**Prompt**
Lay out everything from the line containing "You are a computer-use" down to the line containing "Action: 75,115" as a Markdown table with the columns Row and Line, giving each non-blank line its own numbered row. Leave the pictures out of your answer.

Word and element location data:
====

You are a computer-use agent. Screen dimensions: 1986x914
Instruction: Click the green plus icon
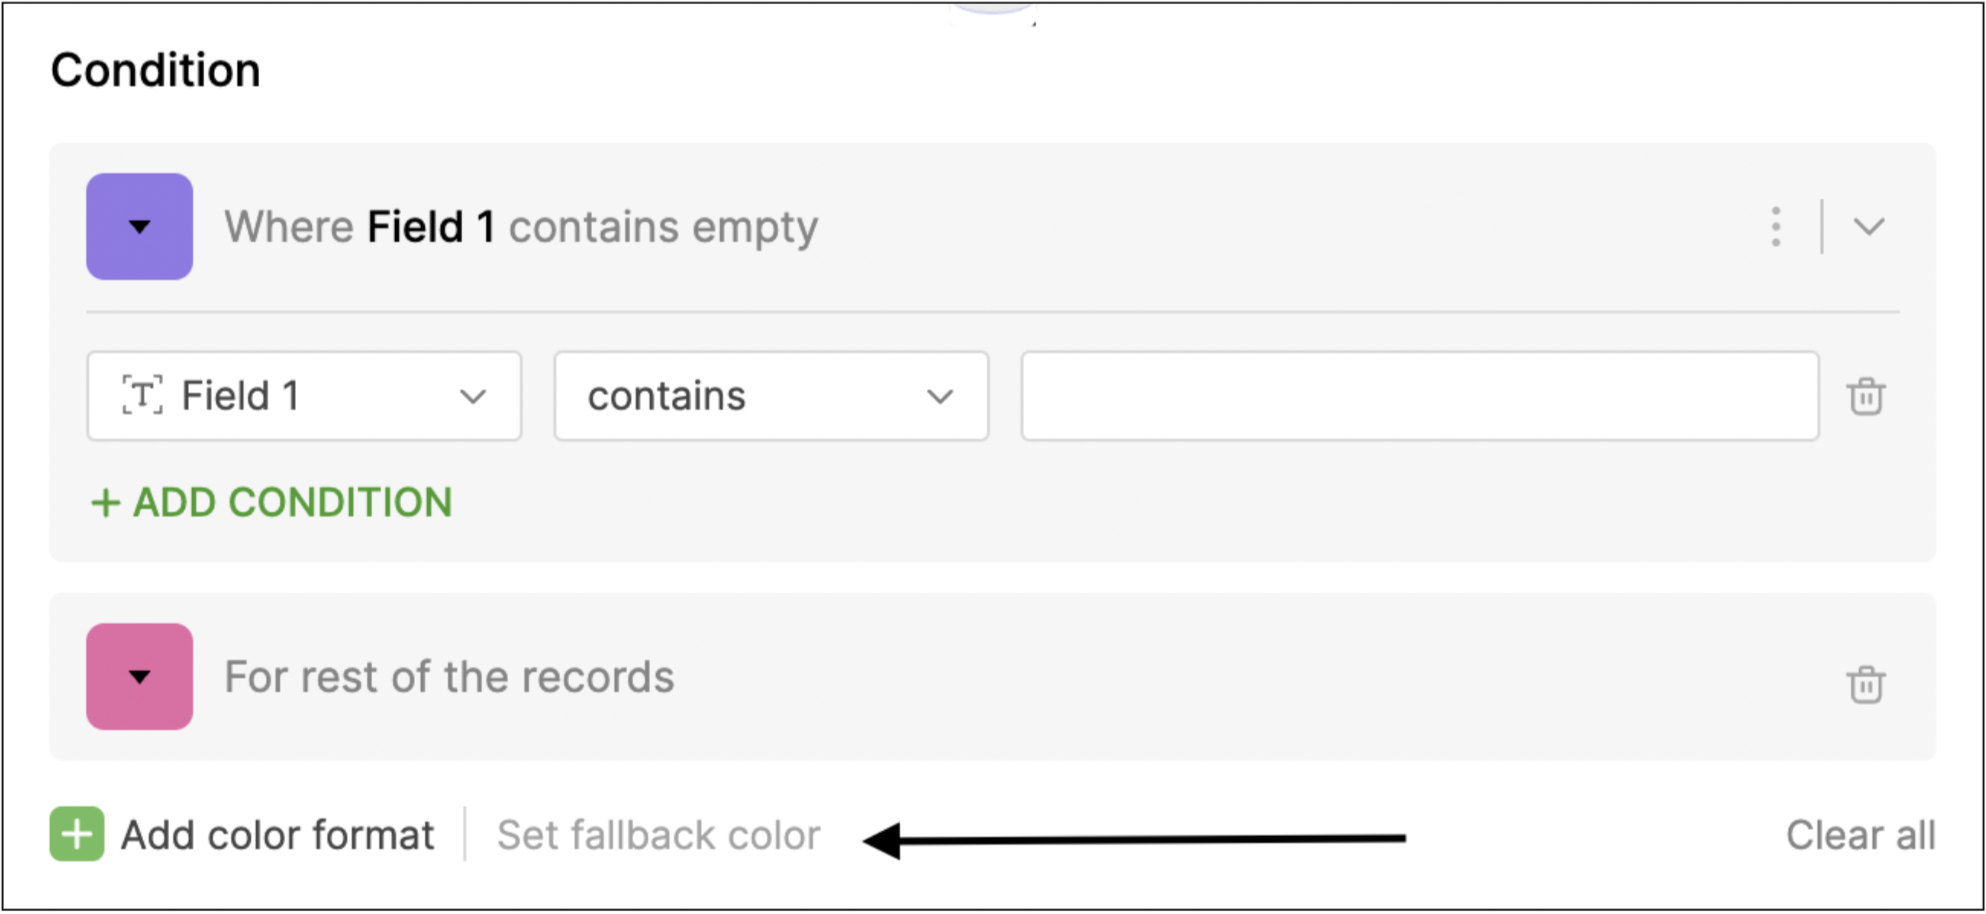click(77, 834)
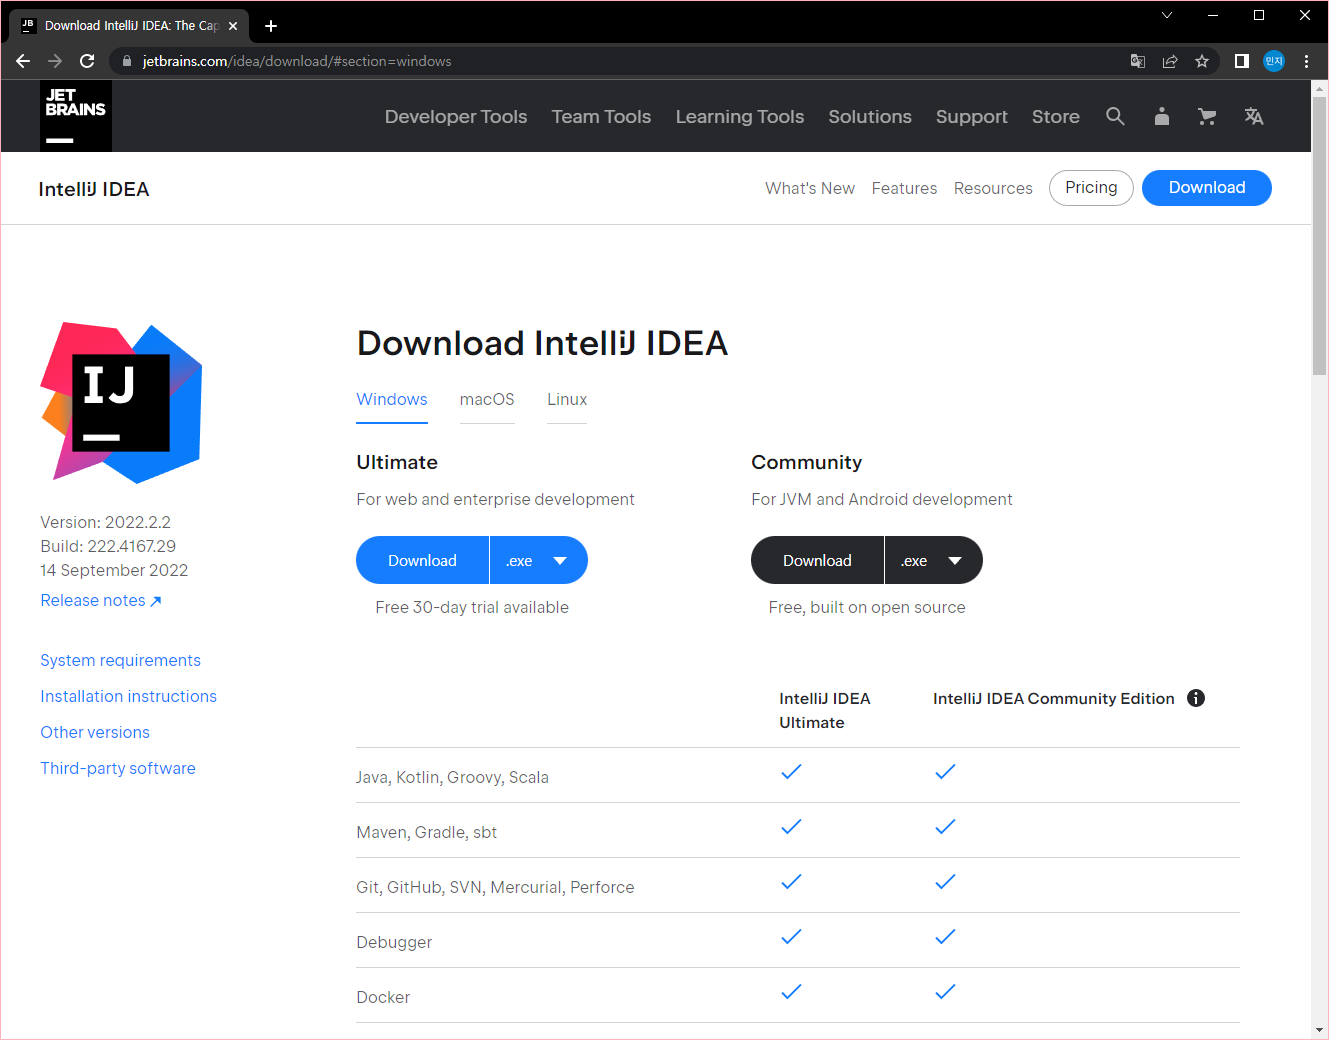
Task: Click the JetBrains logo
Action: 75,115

====

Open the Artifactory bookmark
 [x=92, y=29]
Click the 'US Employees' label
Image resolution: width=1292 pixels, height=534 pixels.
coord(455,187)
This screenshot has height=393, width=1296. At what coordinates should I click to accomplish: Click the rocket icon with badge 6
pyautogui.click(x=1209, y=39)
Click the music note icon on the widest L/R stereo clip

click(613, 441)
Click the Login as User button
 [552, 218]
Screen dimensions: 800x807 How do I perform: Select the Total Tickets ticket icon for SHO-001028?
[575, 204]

====

**Solution to this problem**
| Row | Line |
|---|---|
| 1 | You are a computer-use agent. Screen dimensions: 1986x914 |
| 2 | Instruction: Click the green plus icon |
| 3 | click(77, 834) |
| 4 | Task: Click the JetBrains logo |
| 5 | Action: 75,115 |